I am looking for a preferably simple property that is expressible in ECTL* but not in CTL* and not in Büchi, with a citable reference to the proof.

Details of what I've tried:

I've tried a modification of Wolper's even-property: the property $Eeven$ that holds for every Kripke structure containing a path where p holds at least in every even state. The ECTL* formula $E (\mathcal{A}_{even}(p))$ specifies $Eeven$ (with $\mathcal{A}_{even}$ being the Büchi automaton that accepts words where p holds at least in every even state).

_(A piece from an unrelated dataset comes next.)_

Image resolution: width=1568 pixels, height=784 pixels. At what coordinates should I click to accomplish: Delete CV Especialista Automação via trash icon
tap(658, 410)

Because of the existential path quantifier, $E (\mathcal{A}_{even}(p))$ is trivially not expressible in Büchi.

But is there a short proof that $E (\mathcal{A}_{even}(p))$ is not in CTL*? Or a reference to a proof (of any length)? After looking at Computation Tree Logic and Regular $\omega$-Languages, Wolfgang Thomas, 1989, I can think of a proof showing $Eeven$ is counting - but that would definitely not be a short proof :( Would using $Eeven$ is not star-free or $M(Eeven)$ is not group-free be any easier?

  • $\begingroup$ A similar question has also been asked here in the $\mu$-calculus context. $\endgroup$ Jan 22 '13 at 19:54
  • $\begingroup$ what do you mean when you say "not in Buchi" ? Do you mean that there is no nondeterministic Buchi tree automaton for the language ? p $\endgroup$
    – Denis
    Jan 23 '13 at 12:05
  • $\begingroup$ @dkuper, sorry for the imprecision: I meant a classic nondet. Büchi automaton $\mathcal{A}$ and acceptance lifted from linear properties to branching time by universal path quatification (like it's usually done for LTL): $\mathcal{A}$ accepts a Kripke structure $\mathcal{K}$ iff $\mathcal{A}$ accepts all infinite paths in $\mathcal{K}$ (which corresponds to the ECTL* formula A$\mathcal{A}(p_1,..,p_n)$ with $\Sigma = \{p_1,...,p_n\}$). $\endgroup$ Jan 23 '13 at 14:33

I think the simpler example is your property, which can be written for instance $E(((a+b)a)^\omega))$. A simple way to show that is is not in CTL* is to show that this would imply that the word language $((a+b)a)^\omega$ is in LTL (because CTL* on linear structures is LTL).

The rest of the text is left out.